EXERCISE PROMPT: Rescale the listing from the line containing "Point to the word uncertain" through the end of the listing, and reproduce every one of those lines, requests included. Multiply each coordinate in the answers by 1.2, round it to a whole number with halves rounded up, and leave the pictures out of your response.

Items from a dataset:
##########
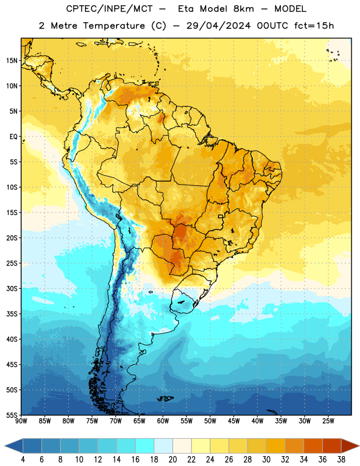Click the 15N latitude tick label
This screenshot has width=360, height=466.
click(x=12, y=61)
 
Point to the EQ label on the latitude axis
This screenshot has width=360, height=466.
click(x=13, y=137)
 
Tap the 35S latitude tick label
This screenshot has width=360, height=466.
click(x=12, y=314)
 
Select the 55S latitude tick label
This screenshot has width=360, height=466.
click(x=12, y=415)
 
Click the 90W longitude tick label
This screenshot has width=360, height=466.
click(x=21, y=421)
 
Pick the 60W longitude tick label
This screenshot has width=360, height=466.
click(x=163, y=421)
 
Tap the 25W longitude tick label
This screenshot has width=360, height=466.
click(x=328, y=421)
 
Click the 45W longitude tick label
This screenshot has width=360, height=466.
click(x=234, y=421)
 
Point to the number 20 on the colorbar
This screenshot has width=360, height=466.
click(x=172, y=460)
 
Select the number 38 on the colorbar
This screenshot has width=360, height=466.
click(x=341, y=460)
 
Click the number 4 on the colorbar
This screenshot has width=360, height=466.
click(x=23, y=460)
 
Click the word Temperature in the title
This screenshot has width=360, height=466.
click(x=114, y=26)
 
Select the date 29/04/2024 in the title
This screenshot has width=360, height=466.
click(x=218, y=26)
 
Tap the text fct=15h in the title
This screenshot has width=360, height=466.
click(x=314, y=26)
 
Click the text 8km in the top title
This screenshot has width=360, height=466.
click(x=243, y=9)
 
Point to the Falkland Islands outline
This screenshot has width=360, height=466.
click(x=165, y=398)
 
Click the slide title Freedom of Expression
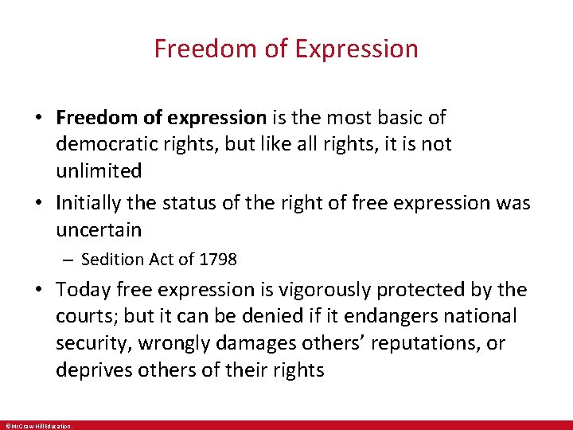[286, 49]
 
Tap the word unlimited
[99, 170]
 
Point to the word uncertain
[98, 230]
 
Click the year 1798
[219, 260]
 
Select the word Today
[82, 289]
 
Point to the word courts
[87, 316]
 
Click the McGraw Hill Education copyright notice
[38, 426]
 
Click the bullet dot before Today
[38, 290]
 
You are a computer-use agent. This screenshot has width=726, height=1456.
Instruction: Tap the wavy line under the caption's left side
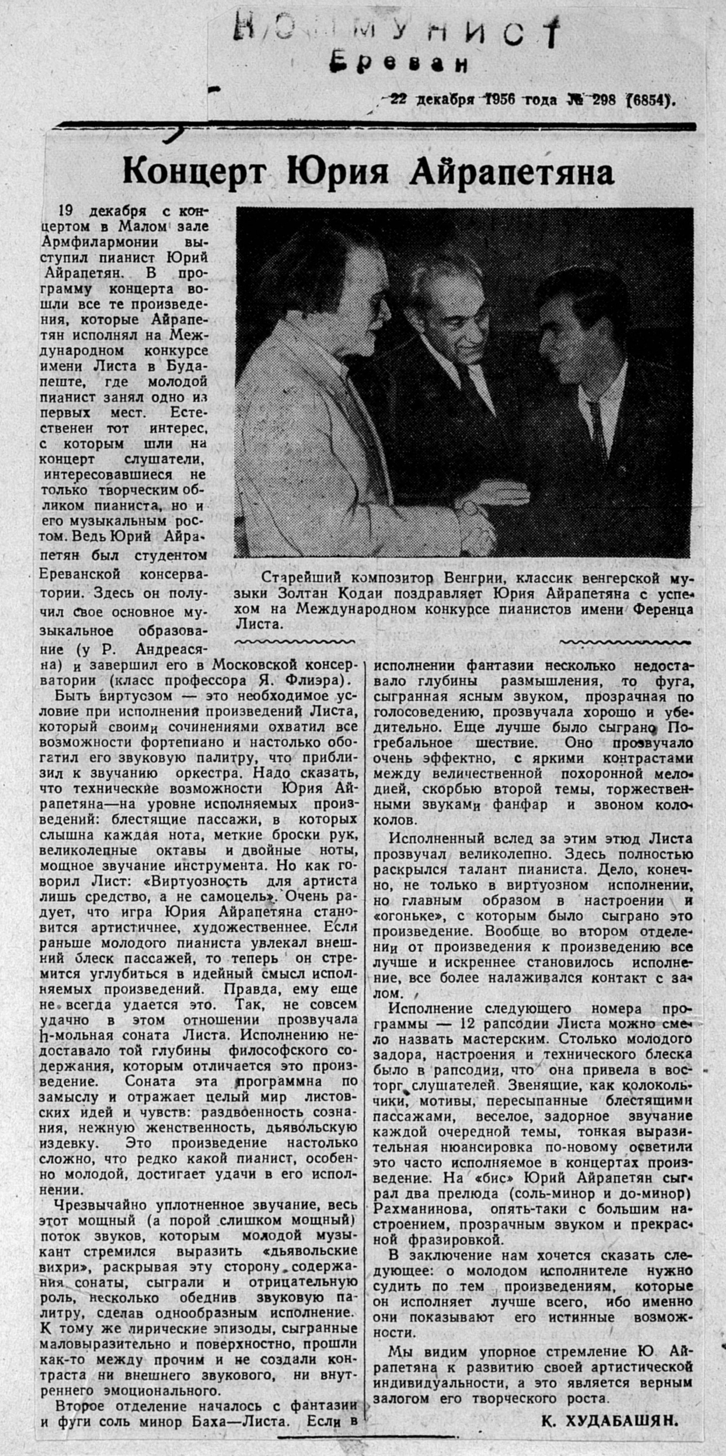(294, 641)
##########
FINISHED ANSWER:
Point to the word uncertain
[118, 276]
 
Click the year 1798
[263, 312]
 
Select the word Today
[98, 347]
 
Point to the word courts
[104, 379]
 
Click the McGraw Hill Education copyright notice
[46, 511]
 
Click the bullet dot before Today
[46, 348]
 
You are a computer-use agent. This screenshot has width=726, height=1456.
Instruction: Tap the wavy line under the caption's left side
(353, 769)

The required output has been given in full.